Endangered Species' Revenge

Over twenty years ago, after a children's recital, one student's well-heeled dad came up to me exclaiming, "You're a...you're a relic, an ARTIFACT!!" The guy exuded so much thrill over his new excavation that I did refrain from the proper response, which would have been approximately, "No, you are a LUNK."
I needed the money.


Yet from what I'm reading online lately, one does wonder. The thoughts flicker past electronics of course--singers chomping on microphones, guitar pedals, hearing-disabled kids--to the sheer VOLUME of life on Industrialized Earth today. It does rather resemble the takeover of an embankment of fern, violets and piggyback plant, by Himalayan blackberries. Once they've gotten a foothold, the bigger, more aggressive species do wipe out entire populations of gentler folk.

Unless they interbreed, of course, like the spotted and barred owls have supposedly resorted to doing...and like a lot of classically trained musicians do now, for a niche and an income. It's simple enough to do, because rock music is so mindless--a wonderfully vacuous set of impulses requiring no burden of talent whatsoever, beyond the conveyance of a sexual prowess or quirk, of some sort. Though perennially hollow, it can be extremely fun.

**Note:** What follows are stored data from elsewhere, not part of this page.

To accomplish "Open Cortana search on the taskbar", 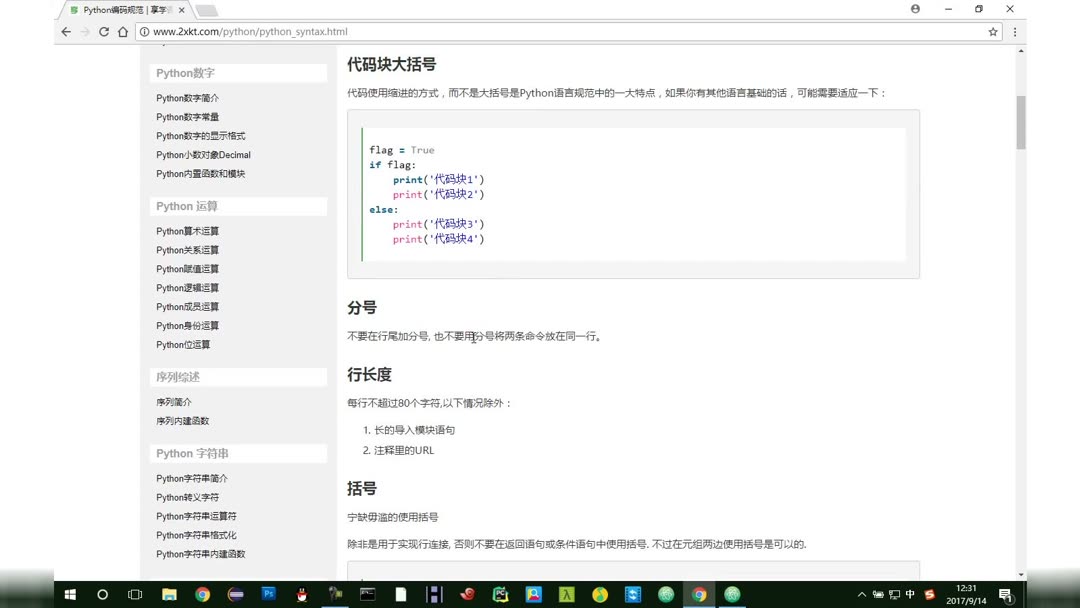I will [102, 594].
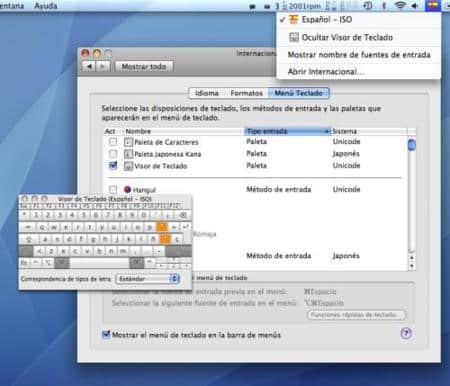Click the Mostrar todo button
Image resolution: width=450 pixels, height=386 pixels.
pos(144,66)
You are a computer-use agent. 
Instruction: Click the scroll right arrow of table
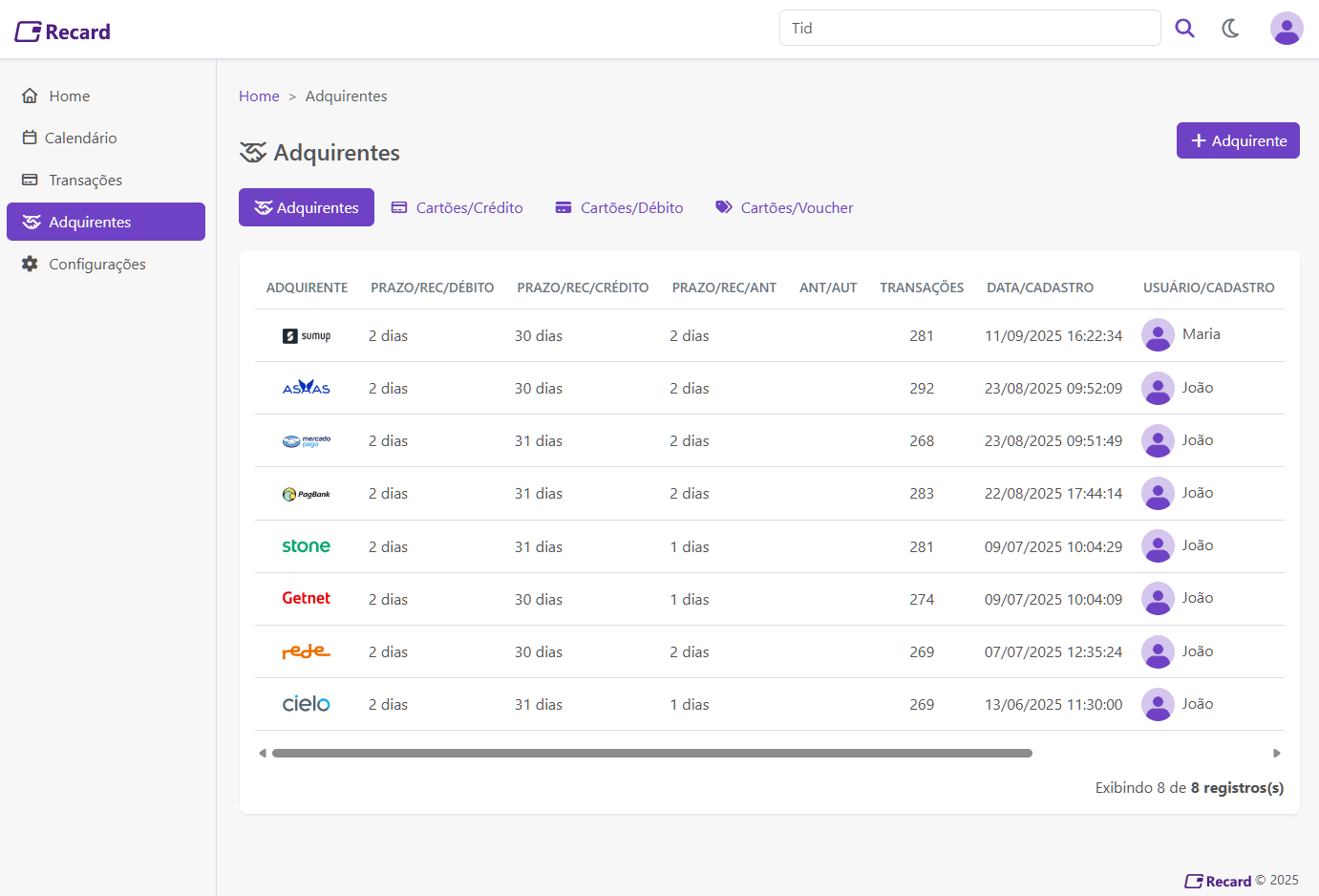point(1276,754)
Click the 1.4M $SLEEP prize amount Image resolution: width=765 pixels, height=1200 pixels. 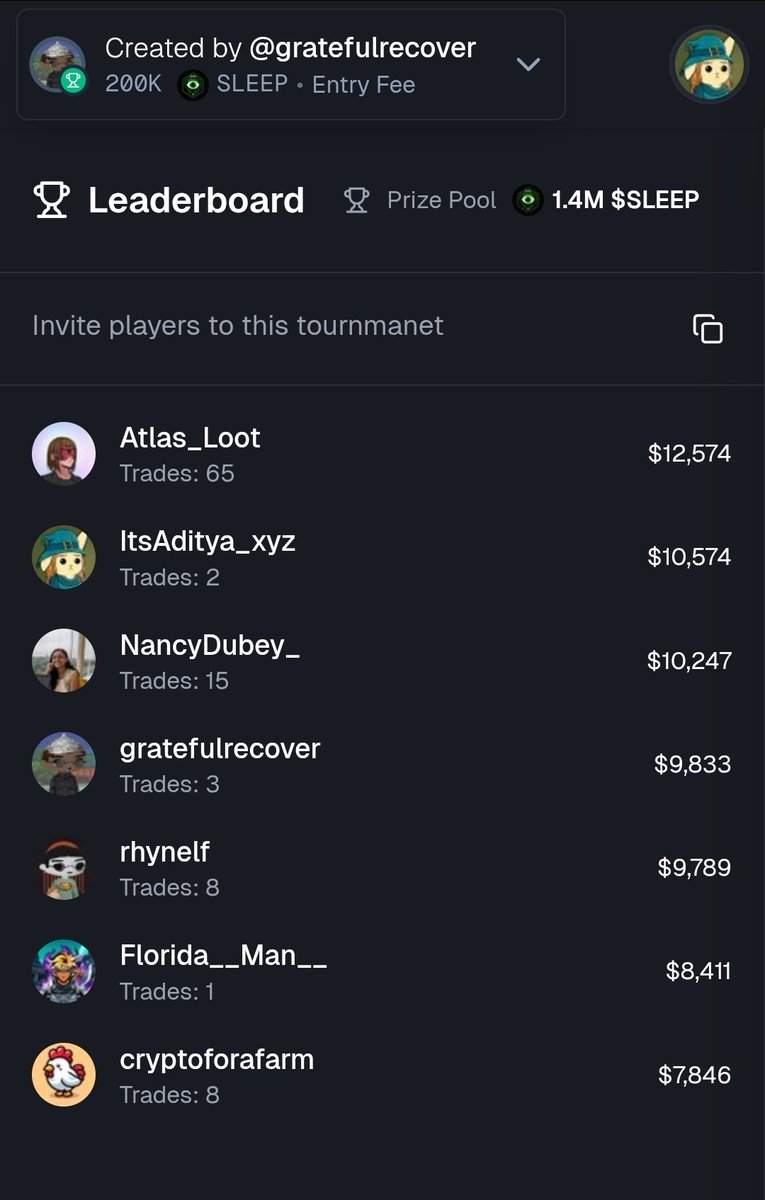click(626, 200)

If Prissy Prim is sounding a little jaded, here, fear not. Today's
so-called Realities will only lead her to sit up straighter in her teacher's chair and enjoy a surge of pride at being, quite possibly, the last of the Passenger Pigeon People. Perhaps a different Administration will issue Endangered Species Acts on her behalf, or perhaps not. It's rather nice regardless, realizing that one is so "rare."

As for classical music's practical uses...well, one could always click back to the first couple of posts in this blog, for reminder. On second thought, how many people could actually tell you that the
reason everybody in the store is so grumpy, is that the music on the intercom is playing an amorphous 3/4 rhythm in minor mode centered on the lugubrious tone of 'A'?

Or that the neighbor's really annoying lawnmower (in January) vacillates over low 'B' and 'C#', and just can't settle on either?

Or that gurgling streams like to talk on middle 'C' and 'F' alot, which i
s why they sound so happy; while winds cheering in the trees above generally contain all of the known tones, subtly hovering around a noble 'E'-flat?

A chickadee's voice contains none of them, because it's so high and pure that it's off the spectrum of tone names.

And never, once, have I heard a 'G' emit
from nature's mouth.

Hmm. Maybe while the rest of the world is leaping off of its ridiculous precipice, the "Endangereds" could concoct a whole new realm of music--a realm far, far more intricate, sensitive, and rarified than what the hogs gobbled up. Wee, mighty chickadee would teach it, of course.

Because for all of their spectacular predations, our dear hogs have failed to factor in their singlemost vulnerability: Prey grown immune.